2014년 6월 10일 화요일

Handy Imagemagick tools for cropping book images prior to OCR

It's annoying to edit out page headers and footers that have been automatically OCR'd. One way to avoid this problem is to manually specify the OCR area, but this can become quickly tedious if you have hundreds of pages to process.

Enter Imagemagick's convert command. Today I will talk about the -chop and -shave config flags for convert.

These commands are a lifesaver when we want to unneeded areas (i.e. footers/headers, page numbers, etc.) that appear in a constant location from multiple pages.

A useful resource for the various image-cropping options available in convert can be found here:

http://www.imagemagick.org/Usage/crop/

Consider the following scan from a book:


Every page contains a page number at the bottom and on every other page along the right margin the book's title written vertically. We want to crop all the book's pages s.t. the page number and vertical title won't appear in the final image -- this will make OCR go much faster as we won't have to manually select which area needs to be OCR'ed.
In this particular example, we can use

convert "스님의_주례사 - 0011.png" -gravity SouthEast -chop 250x200 SE_chopped250x200.png

Which will remove 250 pixels from the right (East) and 200 pixels from the bottom (South). In the case of the -crop config flag, the reference point (0, 0) for all pixel calculations is the top-leftmost corner of the canvas. By using the -gravity flag, however (quote from Imagemagick docs):

The direction you choose specifies where to position text or subimages. For example, a gravity of Center forces the text to be centered within the image. By default, the image gravity is NorthWest.

So -gravity SouthEast will make the reference point (0, 0) the bottom-rightmost corner of the canvas. Now the resulting chopped image looks like:



​As you can see in the above image, the extraneous text from the right and bottom margins has been cropped out!

In other books, however, the location of extraneous text might be different. Let's say you want to remove text from both the top and bottom (or left and right) of the following screencap:

Eliminating the viewing frame can be accomplished with the convert flag -shave, which shaves pixels from the edges of an image (top & bottom, left & right). The arguments of -shave are:

... -shave [numPixelsLeftRightEdges]x[numPixelsTopBottomEdges]

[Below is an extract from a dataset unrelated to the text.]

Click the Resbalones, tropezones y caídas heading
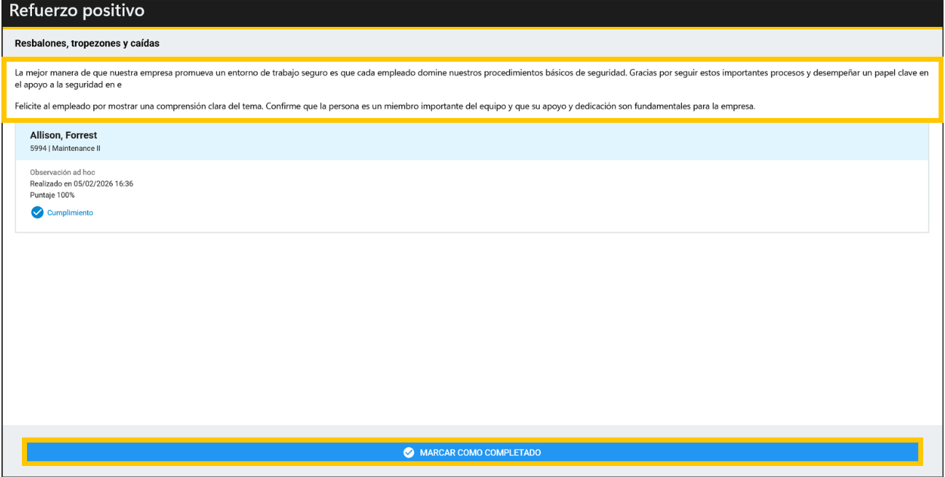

Note that the brackets above should not actually be typed out. So if you wanted to remove 100 pixels from the left and right edges, you would pass the following arguments to - shave:

... -shave 100x0

If you want to remove 100 pixels from the top and bottom edges:

... -shave 0x100

To remove 100 pixels from both the top & bottom as well as left & right edges:

... -shave 100x100

The single page with its top and bottom edges removed:

convert escape_from_evil_frame_ex.png -shave 0x50 shaved_0x50.png


Finally, one more example. Say we have the following screencap containing two facing  pages:


Let's use the -shave flag to remove extraneous areas from both the top and bottom, left and right to make the image more amenable to OCR.

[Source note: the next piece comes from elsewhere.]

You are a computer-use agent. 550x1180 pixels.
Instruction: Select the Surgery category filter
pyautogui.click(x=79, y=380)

convert two_page.png -shave 80x50 two_page_shaved_80x50.png

This command shaves 80 pixels from both the left and right as well as 50 pixels from the top and bottom leaving us with the following image:


To run any of the above commands on all the images in a directory, simply invoke convert with a wildcard. For example:

convert *.png -configFlag outputFilename.png

Imagemagick will automatically increment outputFilename: outputFilename0.png, outputFilename1.png...